Work to be completed:
The listing below contains a span that opens with the line containing "You are a GUI" and closes with the line containing "Task: Open the". Return that span exactly.

Records for this task:
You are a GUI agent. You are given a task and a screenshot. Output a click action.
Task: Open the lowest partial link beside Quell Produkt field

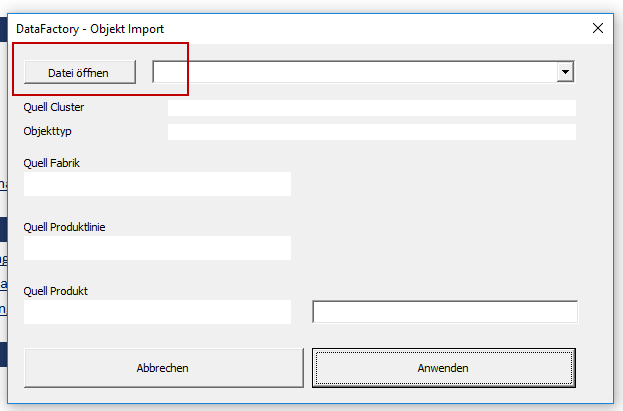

* * *

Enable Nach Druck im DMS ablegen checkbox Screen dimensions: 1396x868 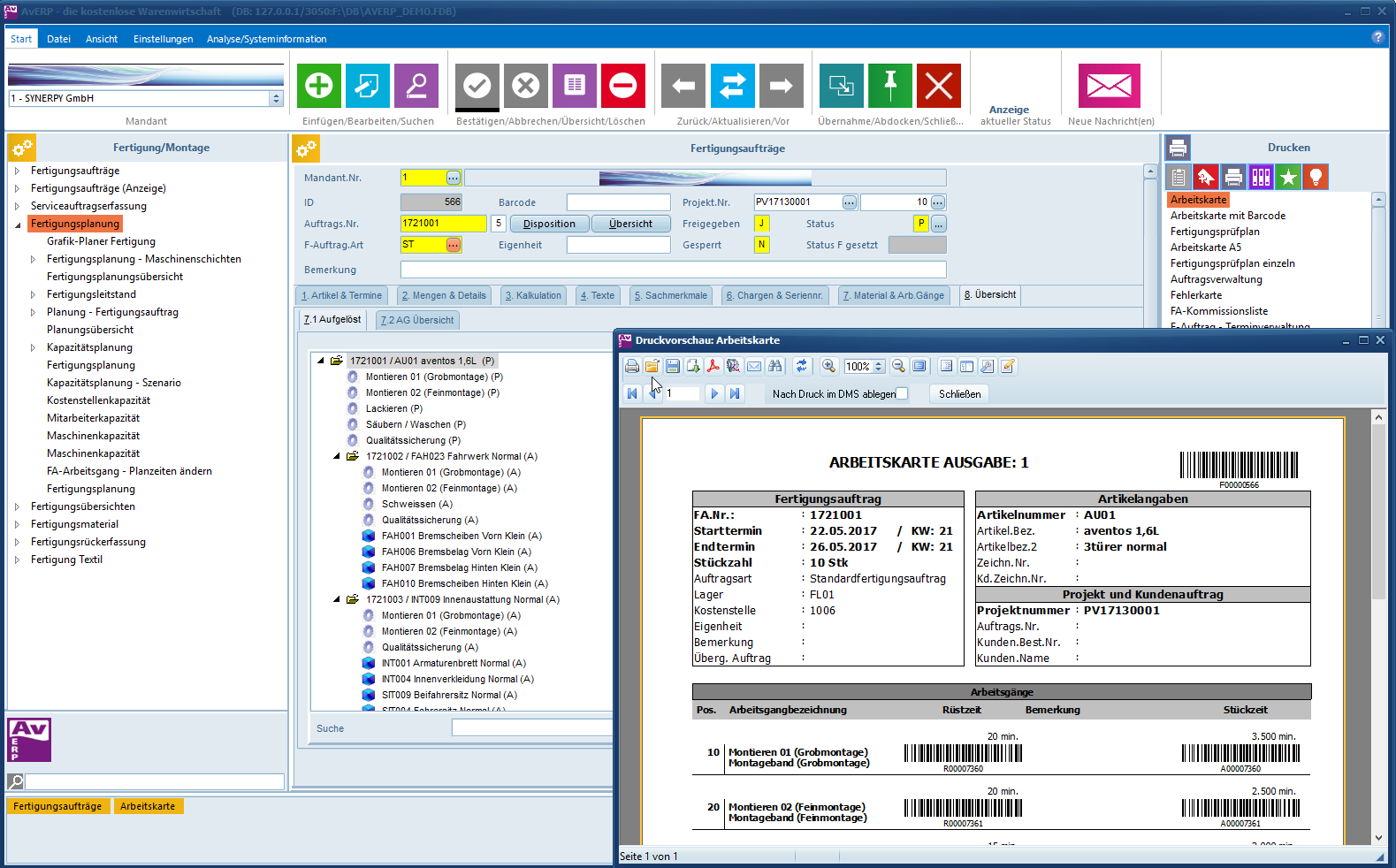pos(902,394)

* * *

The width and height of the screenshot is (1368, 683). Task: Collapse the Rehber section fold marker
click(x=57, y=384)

The completed task:
You are a GUI agent. You are given a task and a screenshot. Output a click action.
Task: Open the lowest partial link beside Quell Produkt field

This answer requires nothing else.